How to retain staff

It was bound to happen. As soon as the economy started to turn retention, a topic somehow off the radar for the last few years, suddenly becomes a hot topic.

There are lots of different calculations for the cost of replacing staff, but needless to say that for a big firm reducing turnover by 1% can lead to significant savings. Like customers, it costs a lot less to keep existing staff than to recruit new ones.

When looking at the issue of retention it’s important to remember that the probability of staff leaving isn’t uniformly distributed across the organization. Different groups have differing probabilities and differing reasons to leave. This is why measuring average retention rates is so absurd, and why targeting them can be so dangerous. What you need to do is understand where the pockets of high-risk are, the economic impact of the risk for particular groups, what is causing the risk, and what can be done to profitably reduce the churn.
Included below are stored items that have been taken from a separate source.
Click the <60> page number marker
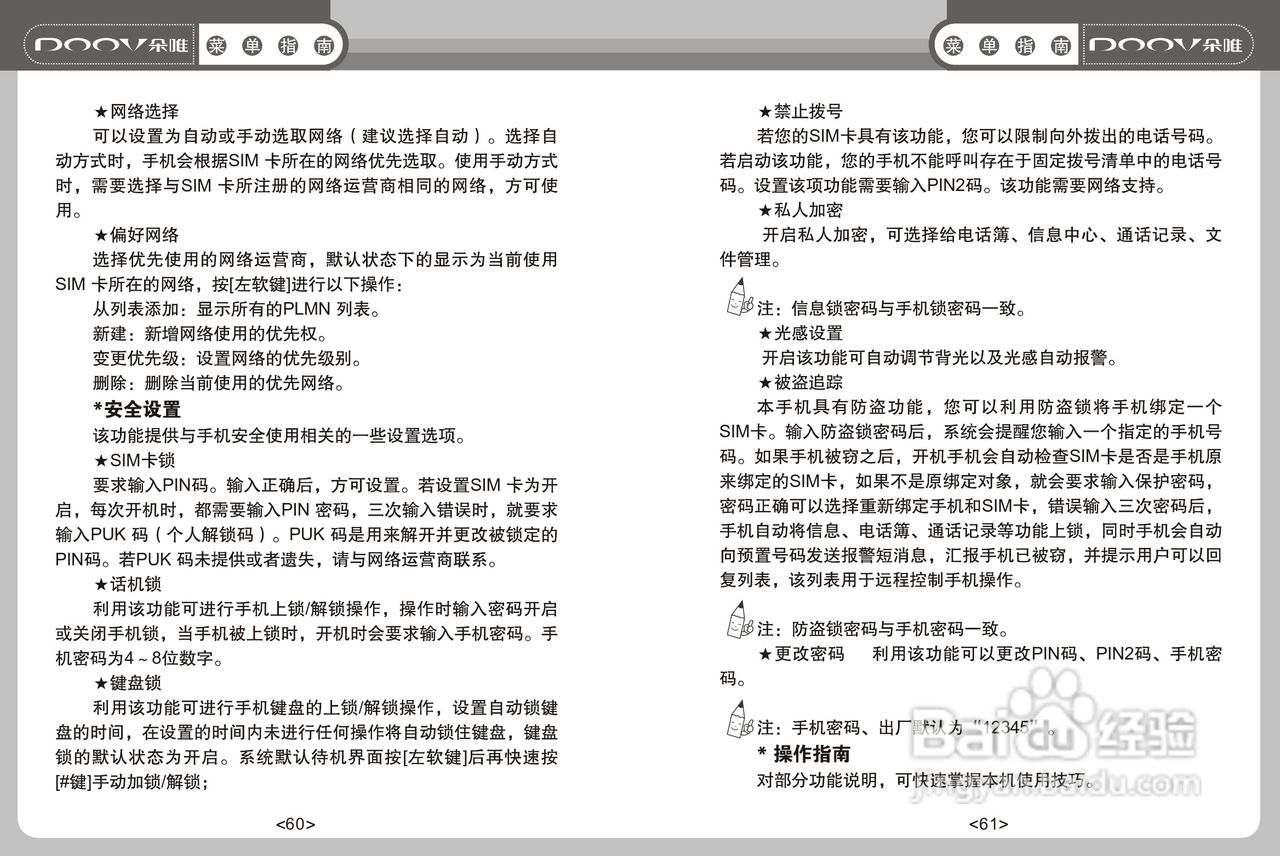The width and height of the screenshot is (1280, 856). click(294, 823)
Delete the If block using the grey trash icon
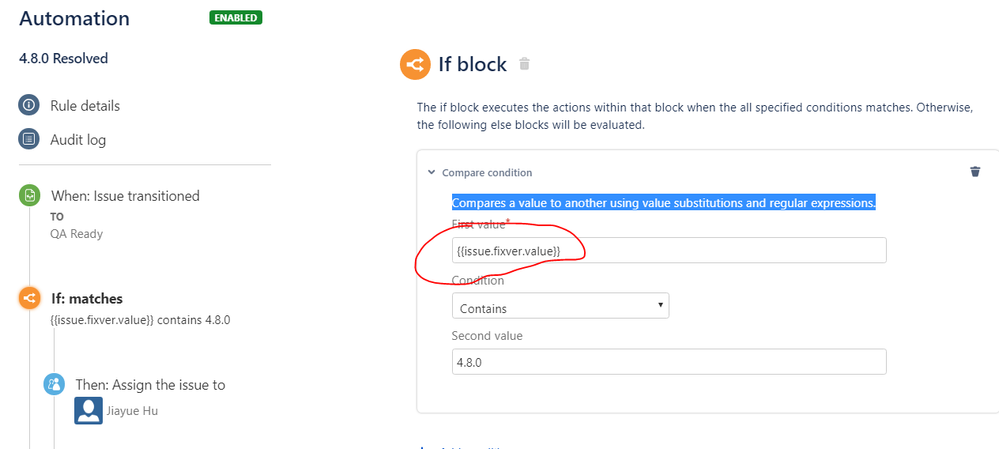999x449 pixels. [x=524, y=64]
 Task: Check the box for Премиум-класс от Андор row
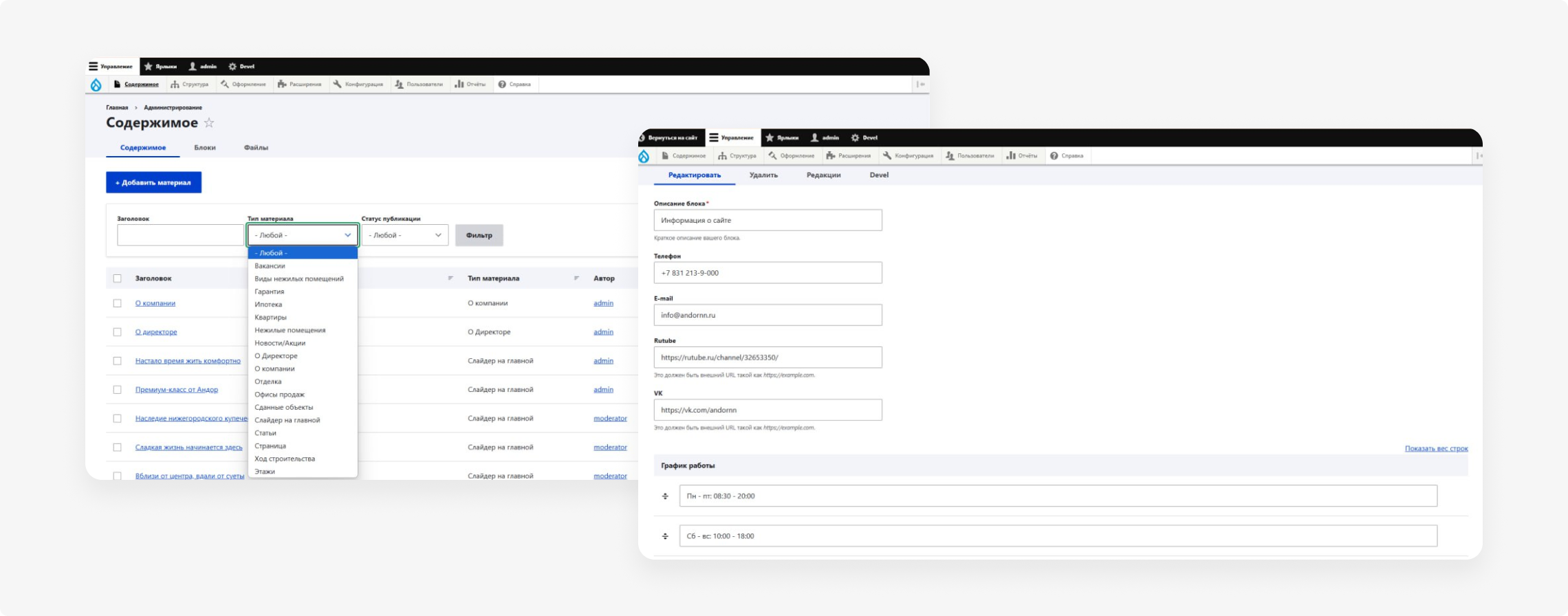[x=117, y=390]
Before making a blanket pay-rise to all staff or increasing equity options here is our suggested approach to improve retention:

Understand what is happening.

The first place to start is always by understanding what is happening. We prefer to do this by first looking at what the data says using various Data Mining techniques. Take your HR transaction data, employee details and supplement it with a range of other information such as economic data, consumer confidence etc. Whereas with classical statistical techniques we kept the number of variables small with data mining this isn’t an issue. You’re probably best starting with a tree-based algorithm and changing the parameters, pruning the tree until you have something which is manageable.

What the tree algorithms do is provide a set of groups that are statistically most at risk of leaving in a way that is easy to understand by the human eye. Using this you need to prioritise which groups are going to get your attention (and what you’re willing to spend, in both financial and resource costs) to reduce the risk.

Identify why it is happening.

Now you know who you need to target it’s much easier understanding key reasons. Certainly you should be looking at exit interview data. If this isn’t already being done in a way that enables easy analysis now is probably a good time to start. You’re looking for key reasons that are pronounced for your group, not only to understand what needs changing but also to understand if your predictive model includes the relevant variables. 

Fixing the issue.

By now you will have an understanding of who is at risk and some likely reasons as to why they are at risk. You can then starting targeting interventions that are specific and with an increased likelihood of success. 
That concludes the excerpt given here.